Excerpted passage
Interest expense decreased $299,726, or 47.4%, to $332,959 in the quarter ended
June 30, 2002 compared to $632,685 the same quarter a year ago. The Company
benefited from lower outstanding balances and, to a lesser extent, more
favorable interest rates compared with second quarter 2001. The Company's funded
debt decreased 42.7% to $20,485,201 at June 30, 2002 versus $35,729,114 a year
ago due to a $10,064,966 reduction in inventory and a $5,125,143 decline in
accounts receivable at June 30, 2002 compared with last year.

Income Taxes

Income taxes for the three months ended June 30, 2002 decreased to $48,752
compared to $272,164 for the same period a year ago. The decrease in income tax
expense is due to reduced operating income in the current quarter as compared
with the prior year. The Company's effective tax rate of 29.4% for the three
months ended June 30, 2002 compares with an effective tax rate of 27.9% for the
same period last year.


10


SIX MONTHS ENDED JUNE 30, 2002 COMPARED TO THE SIX MONTHS ENDED JUNE 30, 2001

Net Sales


Net sales for the six months ended June 30, 2002 decreased $5,126,368 or 13.5%
to $32,943,659 versus $38,070,027 for the same period a year ago. This decline
is generally attributable to the continuation of weak market conditions combined
with the inventory impact from the unusually warm 2001-2002 winter season. These
factors particularly affected sales in the rugged outdoor category. Sales of
occupational and casual footwear were primarily impacted by weak market
conditions.

Sales of military boots increased during the first half of 2002. In addition,
the Company made initial shipments of ROCKY(R) Kids footwear and ROCKY(R) Gear
clothing and accessories during this period. The Company began shipping military
footwear in second quarter 2001 pursuant to a contract with the U.S. Government.
Military boot sales totaled $6,400,000 during the first six months of 2002
compared to $1,700,000 for the same period last year. All orders under this
contract were shipped as of June 30, 2002.

Gross Margin

Gross margin for the six months ended June 30, 2002 decreased $2,040,917, to
$7,278,286 versus $9,319,203 for the same period a year ago. As a percentage of
net sales, gross margin was 22.1% in the first half of 2002 versus 24.5% for the
same period a year ago. Similar to the second quarter, higher sales of military
boots, which are produced at a lower margin than the Company's branded footwear,
affected product mix and gross margin for the first six months of 2002 compared
to last year. Positive contributions were realized from the manufacturing
realignment announced during third quarter 2001 and incremental benefits are
expected in future periods.

What needs to be done
Decide whether each statement below agrees with the financial report excerpt. Answer yes or no, and quote the words of the excerpt that decide it. 1. Military boot sales in the first six months of 2002 were lower than in the same period of 2001. 2. The effective tax rate for the three months ended June 30, 2002 was higher than for the same period a year earlier. 3. Gross margin as a percentage of net sales rose in the first half of 2002.

Collected material
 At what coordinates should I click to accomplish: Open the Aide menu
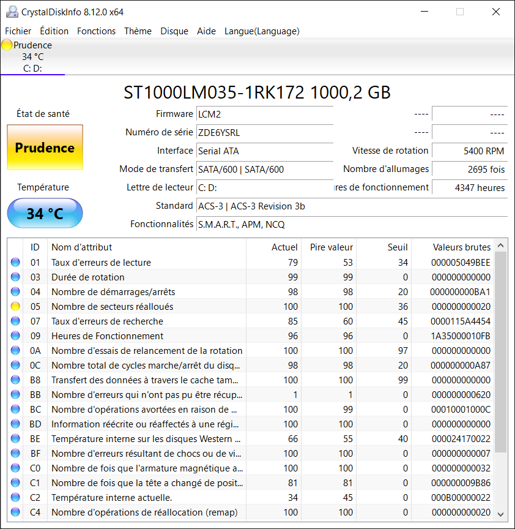coord(206,31)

Task solution
1. No: "Military boot sales totaled $6,400,000 during the first six months of 2002 compared to $1,700,000 for the same period last year."
2. Yes: "The Company's effective tax rate of 29.4% for the three months ended June 30, 2002 compares with an effective tax rate of 27.9% for the same period last year."
3. No: "gross margin was 22.1% in the first half of 2002 versus 24.5% for the same period a year ago."